With the advancement of AI generative techniques, Deepfake faces have become incredibly realistic and nearly indistinguishable to the human eye. To counter this, Deepfake detectors have been developed as reliable tools for assessing face authenticity. These detectors are typically developed on Deep Neural Networks (DNNs) and trained using third-party datasets. However, this protocol raises a new security risk that can seriously undermine the trustfulness of Deepfake detectors: Once the third-party data providers insert poisoned (corrupted) data maliciously, Deepfake detectors trained on these datasets will be injected ``backdoors'' that cause abnormal behavior when presented with samples containing specific triggers. This is a practical concern, as third-party providers may distribute or sell these triggers to malicious users, allowing them to manipulate detector performance and escape accountability.This paper investigates this risk in depth and describes a solution to stealthily infect Deepfake detectors.
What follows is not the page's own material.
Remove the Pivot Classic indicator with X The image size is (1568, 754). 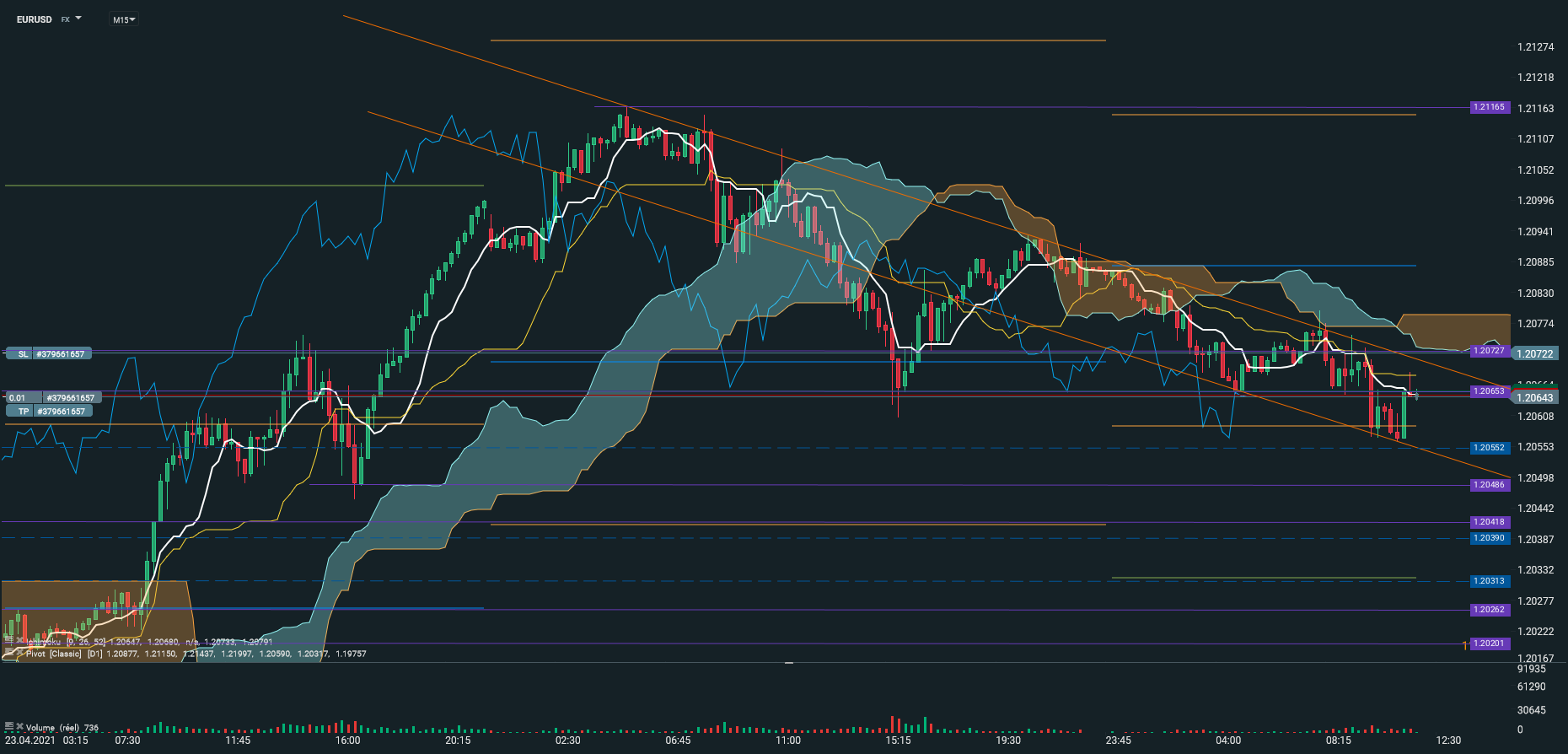[x=19, y=653]
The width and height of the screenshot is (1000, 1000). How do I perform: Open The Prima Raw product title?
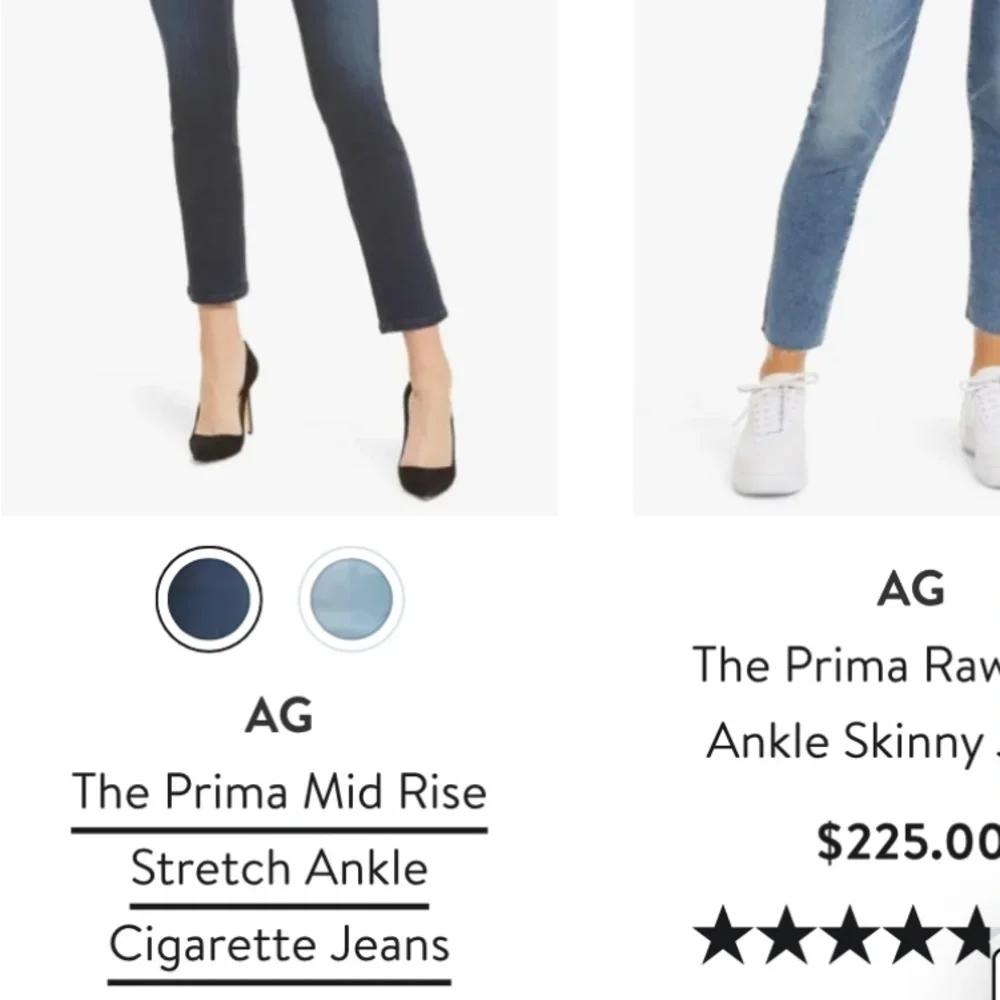tap(846, 665)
Specifically, we develop a trigger generator, that can synthesize passcode-controlled, semantic-suppression, adaptive, and invisible trigger patterns, ensuring both the stealthiness and effectiveness of these triggers. Then we discuss two poisoning scenarios, dirty-label poisoning and clean-label poisoning, to accomplish the injection of backdoors. Extensive experiments demonstrate the effectiveness, stealthiness, and practicality of our method compared to several baselines.